Cumplía tareas de chofer para el sistema de salud provincial y, también, para “la banda de Los Viejos”, un selecto grupo de señores viedmenses integrado, entre otros, por un estanciero cuyo apellido da nombre a uno de los cuatro bulevares entre los que se encierra la zona céntrica de la capital provincial; un escribano, un empresario de la noche, un comerciante, un mecánico, un pintor, un changarín. Y un Juez.
Nazario Contín, Juan José Fan Aguirre, Rubén Sella, René Omar Ledesma, Jorge Morón, Miguel Angel Rodriguez, Bonifacio Cabeza y Juan Bernardi, respectivamente. Todos ellos fueron juzgados a partir del año 2016.
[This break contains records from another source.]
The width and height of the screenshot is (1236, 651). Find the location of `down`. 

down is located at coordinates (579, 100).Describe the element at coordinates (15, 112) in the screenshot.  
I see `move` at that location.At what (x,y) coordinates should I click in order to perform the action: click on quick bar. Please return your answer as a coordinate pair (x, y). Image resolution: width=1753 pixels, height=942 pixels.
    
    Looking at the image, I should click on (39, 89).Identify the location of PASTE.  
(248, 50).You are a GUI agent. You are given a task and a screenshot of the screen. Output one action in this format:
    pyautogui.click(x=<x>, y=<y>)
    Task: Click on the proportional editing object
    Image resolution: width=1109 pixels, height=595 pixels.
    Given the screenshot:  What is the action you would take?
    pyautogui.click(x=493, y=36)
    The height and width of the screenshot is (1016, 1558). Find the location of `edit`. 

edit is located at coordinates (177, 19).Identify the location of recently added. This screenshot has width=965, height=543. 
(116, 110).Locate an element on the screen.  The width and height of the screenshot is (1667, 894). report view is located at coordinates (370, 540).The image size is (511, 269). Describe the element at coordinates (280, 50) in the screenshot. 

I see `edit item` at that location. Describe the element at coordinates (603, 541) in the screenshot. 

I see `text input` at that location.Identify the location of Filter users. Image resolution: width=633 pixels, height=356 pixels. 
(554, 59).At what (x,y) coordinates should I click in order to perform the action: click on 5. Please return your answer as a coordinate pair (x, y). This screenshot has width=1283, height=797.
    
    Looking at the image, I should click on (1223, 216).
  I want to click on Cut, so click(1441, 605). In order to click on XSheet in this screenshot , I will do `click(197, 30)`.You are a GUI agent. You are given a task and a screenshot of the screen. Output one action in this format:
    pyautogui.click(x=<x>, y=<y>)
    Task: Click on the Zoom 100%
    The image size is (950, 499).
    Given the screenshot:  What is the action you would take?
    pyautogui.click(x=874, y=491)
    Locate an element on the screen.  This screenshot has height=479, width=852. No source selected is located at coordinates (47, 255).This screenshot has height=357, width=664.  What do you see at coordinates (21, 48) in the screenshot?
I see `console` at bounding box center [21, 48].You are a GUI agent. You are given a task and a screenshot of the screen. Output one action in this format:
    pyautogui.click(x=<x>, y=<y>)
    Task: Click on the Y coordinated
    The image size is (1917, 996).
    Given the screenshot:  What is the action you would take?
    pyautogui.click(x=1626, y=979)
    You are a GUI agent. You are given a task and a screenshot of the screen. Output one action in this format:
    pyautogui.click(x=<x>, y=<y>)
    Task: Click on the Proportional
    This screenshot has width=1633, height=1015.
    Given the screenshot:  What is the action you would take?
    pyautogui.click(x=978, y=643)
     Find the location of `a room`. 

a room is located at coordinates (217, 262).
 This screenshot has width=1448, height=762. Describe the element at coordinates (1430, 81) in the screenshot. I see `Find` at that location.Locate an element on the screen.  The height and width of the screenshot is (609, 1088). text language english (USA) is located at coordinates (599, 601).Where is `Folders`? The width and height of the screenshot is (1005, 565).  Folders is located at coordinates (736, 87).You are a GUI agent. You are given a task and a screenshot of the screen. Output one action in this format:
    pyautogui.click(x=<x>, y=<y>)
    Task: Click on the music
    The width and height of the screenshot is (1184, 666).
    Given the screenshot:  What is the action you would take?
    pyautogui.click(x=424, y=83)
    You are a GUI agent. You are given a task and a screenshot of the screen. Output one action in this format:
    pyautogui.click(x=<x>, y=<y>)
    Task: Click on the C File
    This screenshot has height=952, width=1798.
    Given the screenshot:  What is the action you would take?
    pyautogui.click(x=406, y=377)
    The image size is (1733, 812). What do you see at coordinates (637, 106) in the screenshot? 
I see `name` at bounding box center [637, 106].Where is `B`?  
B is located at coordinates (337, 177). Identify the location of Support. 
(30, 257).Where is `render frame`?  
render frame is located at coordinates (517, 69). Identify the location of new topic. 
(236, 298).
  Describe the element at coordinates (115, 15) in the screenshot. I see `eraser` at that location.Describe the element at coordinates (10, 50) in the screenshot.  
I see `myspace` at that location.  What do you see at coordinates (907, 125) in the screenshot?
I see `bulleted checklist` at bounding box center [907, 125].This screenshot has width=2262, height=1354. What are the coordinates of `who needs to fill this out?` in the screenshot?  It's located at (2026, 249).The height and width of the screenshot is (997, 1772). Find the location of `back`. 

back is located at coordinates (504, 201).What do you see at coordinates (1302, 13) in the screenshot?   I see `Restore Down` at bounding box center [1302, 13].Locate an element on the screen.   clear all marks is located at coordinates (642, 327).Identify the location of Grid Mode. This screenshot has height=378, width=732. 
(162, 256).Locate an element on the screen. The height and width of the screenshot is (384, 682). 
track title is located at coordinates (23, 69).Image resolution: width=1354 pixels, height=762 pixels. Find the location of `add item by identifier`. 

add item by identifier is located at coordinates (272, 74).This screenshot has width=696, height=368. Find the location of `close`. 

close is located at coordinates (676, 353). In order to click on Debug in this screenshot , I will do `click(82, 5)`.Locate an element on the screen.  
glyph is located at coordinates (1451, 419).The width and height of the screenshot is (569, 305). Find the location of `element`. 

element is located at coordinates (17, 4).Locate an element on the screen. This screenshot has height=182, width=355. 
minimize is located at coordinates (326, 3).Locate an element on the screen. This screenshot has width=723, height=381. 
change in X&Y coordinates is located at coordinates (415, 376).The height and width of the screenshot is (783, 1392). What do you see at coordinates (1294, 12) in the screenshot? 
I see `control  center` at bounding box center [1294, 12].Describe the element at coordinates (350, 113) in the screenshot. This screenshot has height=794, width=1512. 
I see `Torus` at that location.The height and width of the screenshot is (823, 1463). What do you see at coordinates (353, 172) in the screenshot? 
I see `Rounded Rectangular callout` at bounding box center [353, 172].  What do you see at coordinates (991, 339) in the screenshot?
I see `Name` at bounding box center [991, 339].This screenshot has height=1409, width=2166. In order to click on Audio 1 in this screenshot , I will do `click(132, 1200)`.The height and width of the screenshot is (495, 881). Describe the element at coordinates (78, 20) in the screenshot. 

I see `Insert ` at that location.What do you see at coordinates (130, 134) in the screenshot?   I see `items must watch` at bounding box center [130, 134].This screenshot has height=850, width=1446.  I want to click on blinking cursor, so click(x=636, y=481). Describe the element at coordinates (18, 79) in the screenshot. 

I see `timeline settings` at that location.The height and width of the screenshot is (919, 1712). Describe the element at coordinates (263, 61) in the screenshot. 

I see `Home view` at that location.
Todos le habían pagado a adolescentes a cambio de acostarse con ellas. Las víctimas. Cuatro chicas de entre 13 y 17 años que formaban parte de otro grupo (menos exclusivo) que debía ser asistido y contenido por el Estado en función de la situación de vulnerabilidad social que padecían.
El lazo entre estos cincuentones del centro y aquellas adolescentes de la periferia de la ciudad, lo sostenían Julio Cesar Antueque y Andrea León, dos treintañeros que “facilitaban” los encuentros en el marco de su búsqueda aspiracional de pertenencia a un sector y ansias de estar en el otro.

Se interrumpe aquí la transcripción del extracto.